3.01 Act. The Ohio Limited Liability Company Act set forth in Chapter 1705 of the Ohio Revised Code.
3.02 Affiliate. Any Person that controls, is controlled by, or is under common control with a designated Person.
3.03 Agent. Any officer, director, manager, employee, consultant or other representative, however denominated, of a Person.
3.04 Agreement. This Operating Agreement, as amended, modified or supplemented from time to time.
3.05 Capital Contribution. The amount of cash and/or at the election of the Managers, the fair market value of any amount contributed by a Shareholder to the Company in exchange for its shares, including (i) property, (ii) services rendered, or (iii) a promissory note or other obligation to contribute cash or property or to perform services, which obligation is set forth in writing and signed by the Shareholder.
3.06 Cash Available. Includes all funds received by the Company from any source whatsoever, including (i) Capital Contributions, (ii) its operations, (iii) income derived from royalties paid to the Company pursuant to a license of the Polymer Recycling Technology by the Company to any Person (including a license by the Company to a Party), (iv) interest or other income earned on funds, (v) borrowings or the refinancing of any indebtedness of the Company; and/or (vi) the sale of any Company Property (but excluding sales made to liquidate Company Property upon dissolution), and determined by the Managers to be available for distribution after paying expenses, paying Tax Distributions pursuant to Section 11.01 hereof, making such prepayments of indebtedness of the Company as the Managers may, in their discretion, determine, and providing reserves for such anticipated expenses and acquisition of assets as the Managers reasonably determine are necessary or desirable for the efficient and appropriate operation of the Company.
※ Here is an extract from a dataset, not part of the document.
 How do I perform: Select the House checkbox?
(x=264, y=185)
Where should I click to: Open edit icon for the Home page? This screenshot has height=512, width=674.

3.07 Code. The Internal Revenue Code of 1986, as amended. All references to particular sections of the Code shall be deemed to include references to corresponding provisions of subsequent federal tax law.
3.08 Company. The limited liability company formed pursuant to the Articles of Organization of the Company, as it may from time to time be constituted.
3.09 Company Property. All real and personal property acquired by the Company, including both tangible and intangible property.
3.10 Confidential Information. Any data or information, other than Trade Secrets, that is valuable to a Person and not generally known to competitors of that Person.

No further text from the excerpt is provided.